Je soutiens au contraire qu’un vrai amateur d’opéra doit connaître ces contingences pour apprécier à sa juste valeur l’extraordinaire exploit physique et mental que représente l’acte de chanter, comprendre qu’une défaillance peut arriver à tout moment, qu’une voix se détruit et se reconstruit chaque jour dans un patient travail de ravaudage, que la peur est constante sur une scène et qu’elle peut détruire. C’est précisément par la connaissance des vicissitudes, des lâchetés et des misères de ce métier qu’on en apprécie sans mesure l’incommensurable magie. C’est parce qu’on tremble pour elles et pour eux que l’émotion devient alors un partage charnel véritable et non une adoration qui les désincarnent.

Mais décidément, j’ai aggravé mon cas. Les contempteurs ont remplacé le bouquet d’orties par le fouet à lanières cloutées. Je vous laisse donc apprécier le crime. Le 20 septembre dernier, notre divo assoluto, autrement dit Jonas Kaufmann, donne un récital de lieder absolument sublime au Théâtre des Champs-Elysées et Clément Tailla en fait dans ces colonnes une critique dont je partage chaque attendu. Nous étions envoûtés et eûmes du mal à redescendre sur terre. Mais à la fin des rappels les rires ont fusé. Une admiratrice – peu inspirée, il faut l’avouer – remettait au Munichois un paquet contenant quelques exemplaires de la marque Le Slip français. L’affaire était suffisamment incongrue pour être drôle et mériter une brève qui n’avait rien d’attentatoire à l’immense talent de Kaufmann. Misère de misère. Quelle bronca… Les pourfendeurs montaient au créneau et un lecteur exigea que la rédaction retire ces quelques lignes qu’il devait considérer comme un acte de lèse-majesté. Tout y est passé dans le genre des attaques personnelles les plus basses. Heureusement l’immense majorité des lecteurs de forumopera.com est dotée d’un bienfaisant sens de l’humour et a simplement souri de l’anecdote. Certains d’entre eux ont été révulsés devant la grossièreté des attaques et me l’ont fait savoir. Qu’ils et elles en soient remerciés. Mais la meilleure réponse aux pisse-froid, aux pisse-vinaigre, aux peine-à-jouir de tout poil, aux gardiens autoproclamés de la bienséance lyrique, a été donnée par Jonas lui-même. Quand je suis allée l’embrasser après le spectacle et que nous avons évoqué ce cadeau… embarrassant, il a éclaté de ce rire sonore, rabelaisien, truculent qui est sa marque de fabrique.

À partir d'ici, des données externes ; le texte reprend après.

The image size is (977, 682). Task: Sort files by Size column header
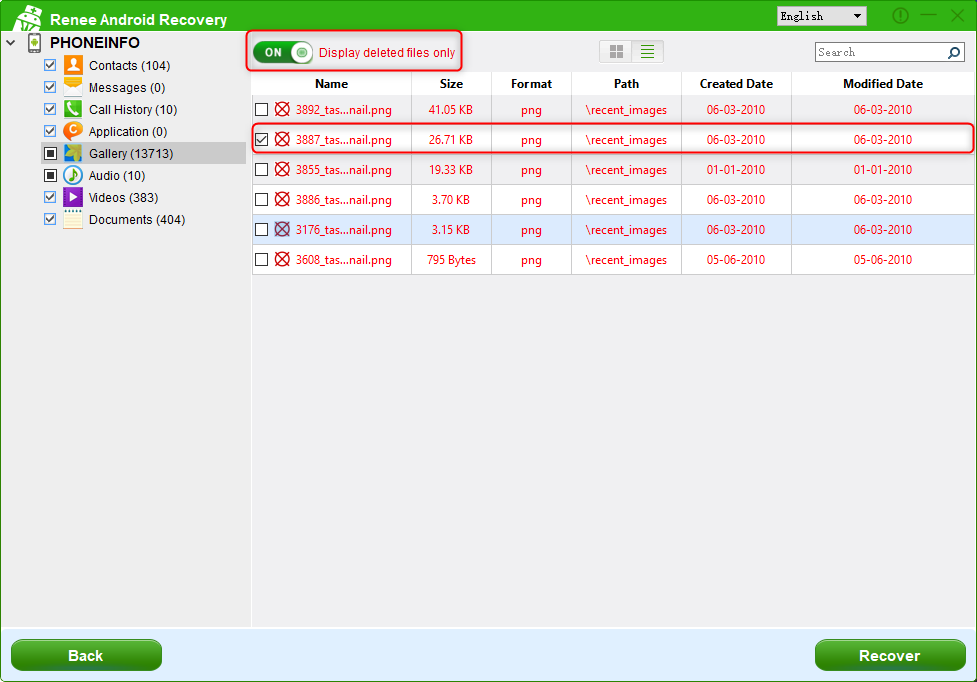(451, 84)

C’est bien là que sont le paradoxe et le miracle de l’art lyrique. Jonas Kaufmann nous avait emmenés au ciel et pourtant il se refusait à être un ange.

Sans rancune, les amis.

 

* Belle occasion pour moi de féliciter la belle et talentueuse Julie Fuchs pour la naissance de son petit Dario. Que la vie soit douce pour le bébé et ses heureux parents.